Abstract
Atrioventricular blocks (AVBs) presenting in cardiac sarcoidosis (CS) remain an ongoing challenge for clinicians. While most initiate immunosuppressive therapy with the goal of pursuing device implantation, there is some ambiguity as to which patient cohorts actually benefit from device therapy. We present a case of a 39-year-old African American male with a past medical history of hypertension and no prior cardiac history who presented with substernal chest pain in the setting of a hypertensive emergency. He was later diagnosed with cardiac sarcoidosis by cardiac magnetic resonance imaging. His hospital course was complicated by transient Mobitz II atrioventricular block. He was started on prednisone, and while initially scheduled for an implantable cardioverter-defibrillator (ICD), his conduction block recovered. Through a multidisciplinary approach, the patient was discharged on medical management with outpatient follow-up. Since his initial hospitalization, the patient has not had any concerning cardiovascular events over the past year and has not been treated with device therapy. Our case illustrates the feasibility of effectively managing patients with cardiac sarcoidosis presenting with transient atrioventricular blocks only with corticosteroid therapy without needing device implantation.

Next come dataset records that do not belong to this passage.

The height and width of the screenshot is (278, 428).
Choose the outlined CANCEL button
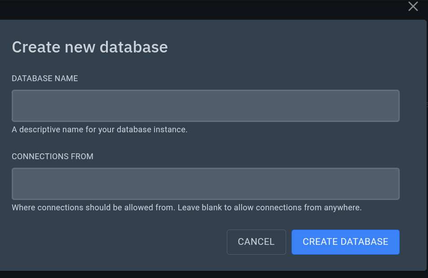[x=256, y=242]
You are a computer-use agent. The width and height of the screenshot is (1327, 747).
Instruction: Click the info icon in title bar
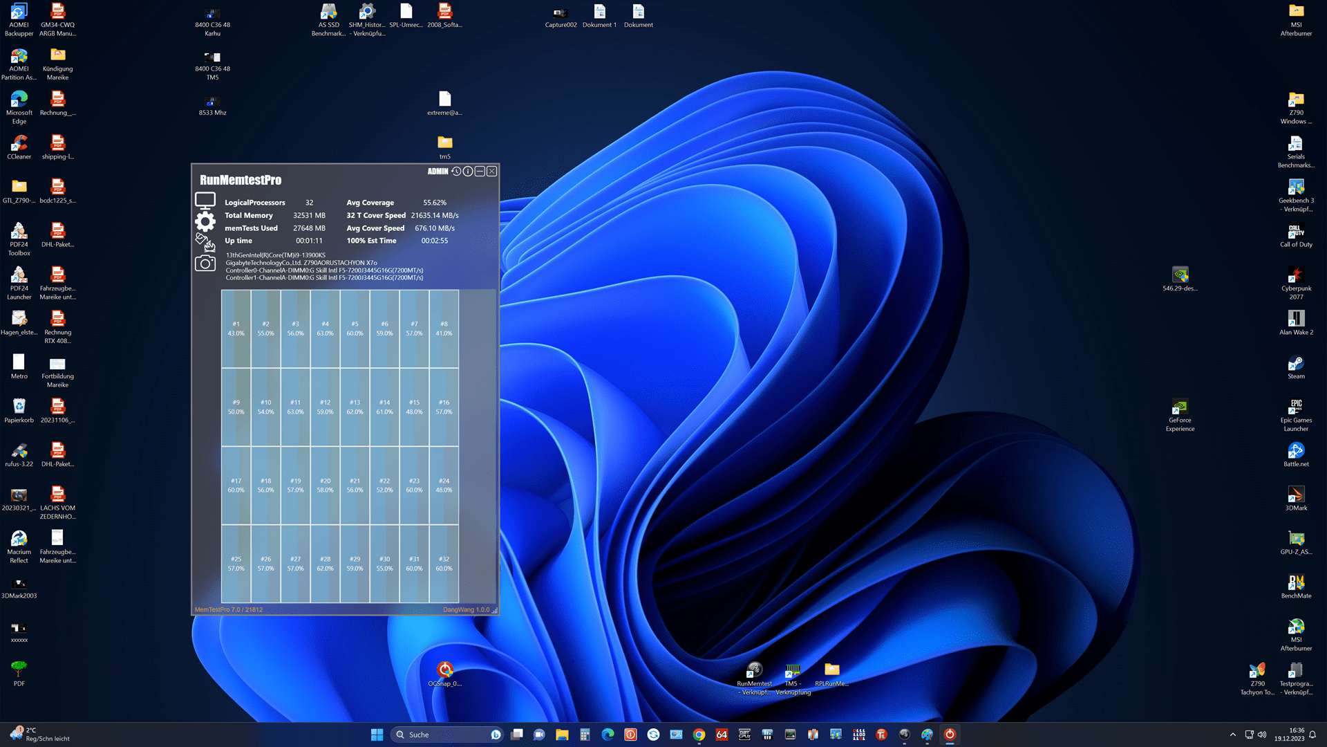468,172
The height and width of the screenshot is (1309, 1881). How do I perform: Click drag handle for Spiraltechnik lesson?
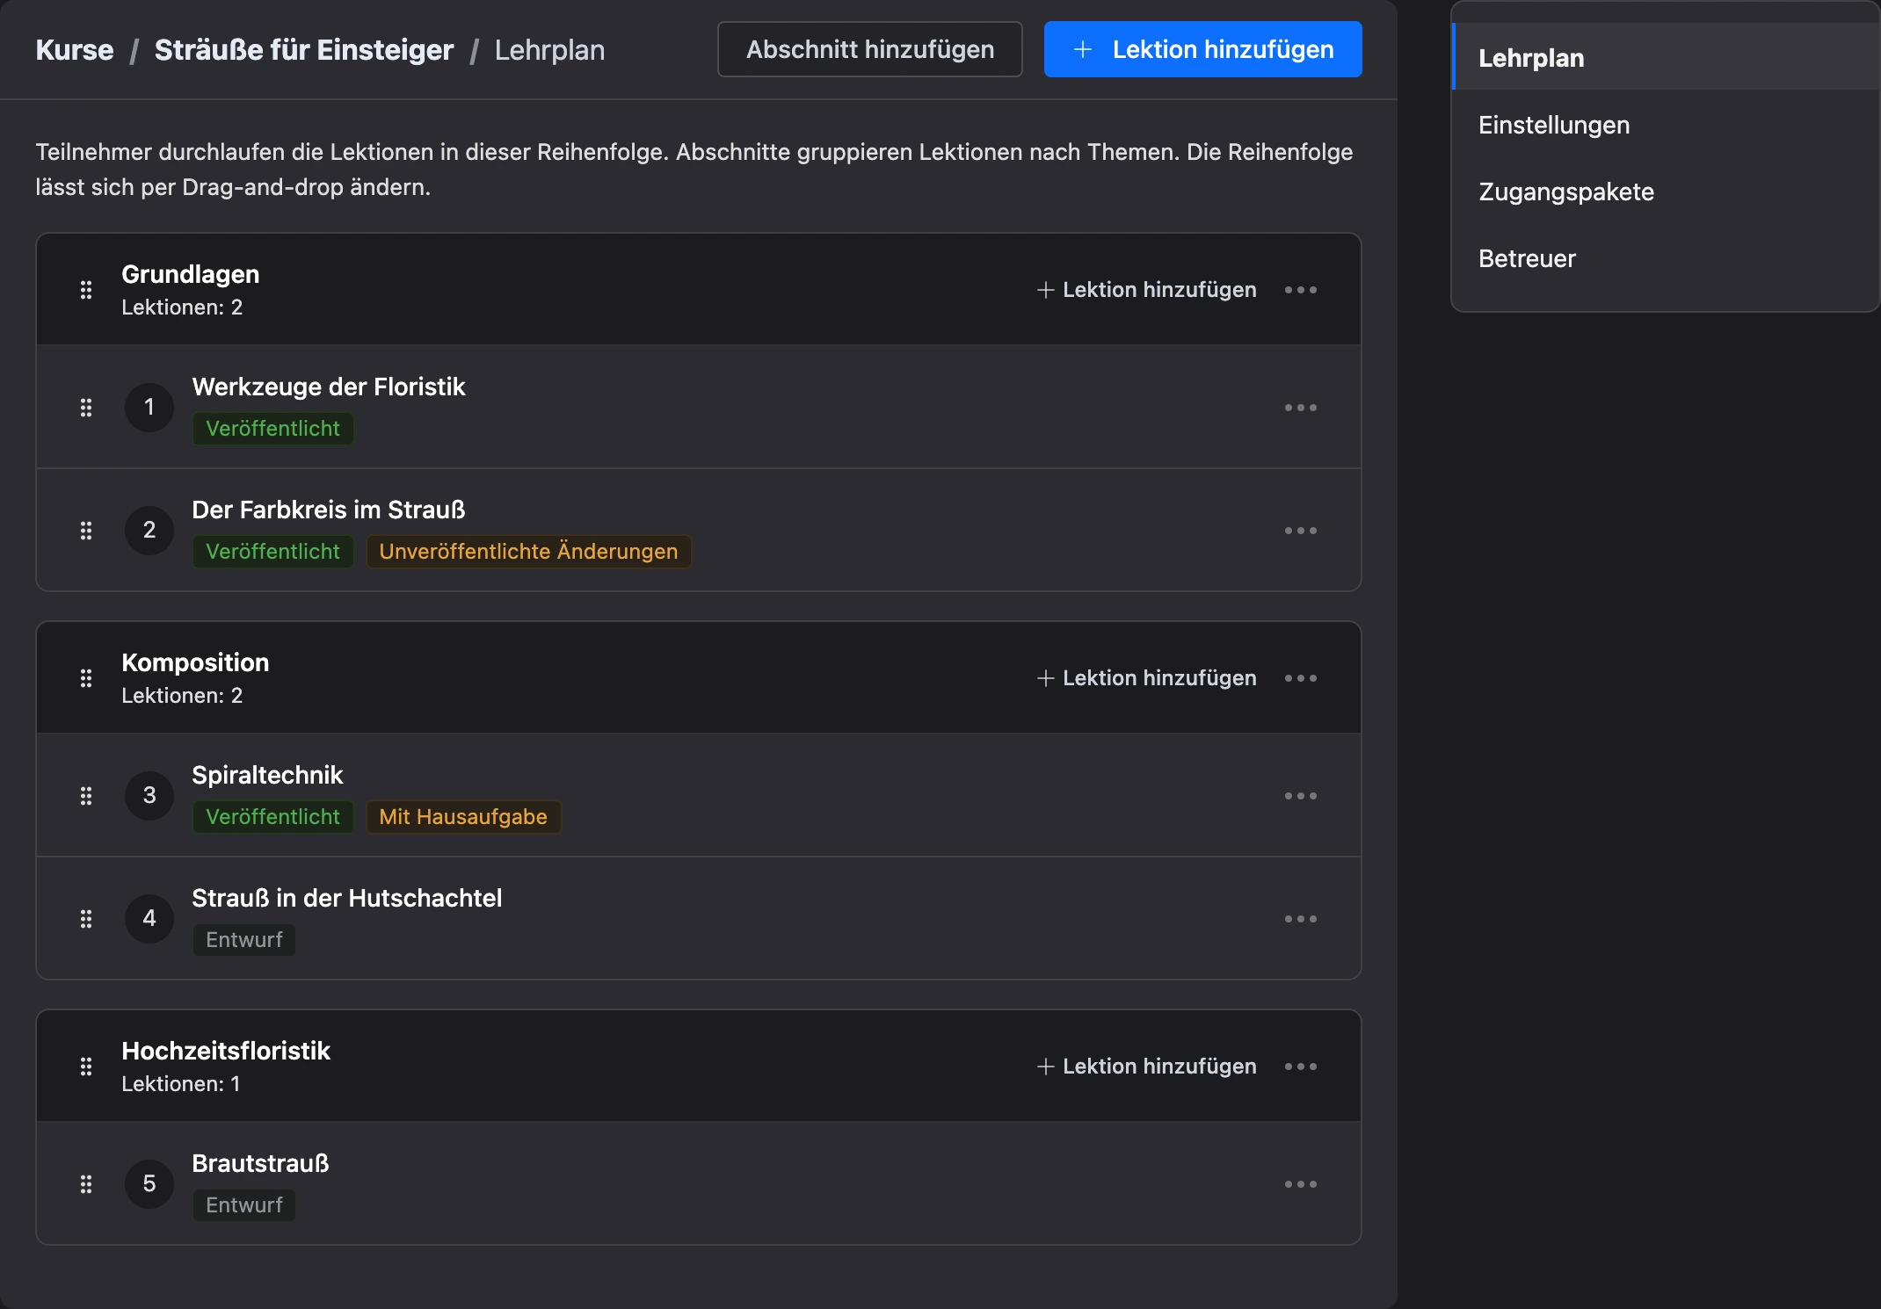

Keywords: case report, implantable cardioverter-defibrillator, pacemaker, device implantation, corticosteroid therapy, high-grade atrioventricular block, cardiac sarcoidosis
Introduction
Sarcoidosis is a chronic condition with an unknown cause that is marked by non-necrotizing granulomatous inflammation affecting multiple organs and systems, including the heart [1]. Estimated to account for 5% of patients with systemic sarcoidosis, cardiac sarcoidosis (CS) is a rare but serious condition in which inflammation and granulomas develop in the heart tissue [2]. Initially thought to be fairly uncommon, the prevalence of CS has likely been underestimated with recent data indicating that over 25% of sarcoid patients may demonstrate evidence of cardiac involvement based on autopsy or imaging studies [2]. The presence of granulomas can interfere with the normal electrical signals that control heartbeats, leading to the sequela of conduction abnormalities, ventricular arrhythmias, supraventricular tachyarrhythmias, cardiomyopathy, and sudden cardiac death (SCD) [1,2]. As it relates to conduction abnormalities, atrioventricular block (AVB) requiring a permanent pacemaker (PPM) or implantable cardioverter-defibrillator (ICD) is the most common initial manifestation of CS [3].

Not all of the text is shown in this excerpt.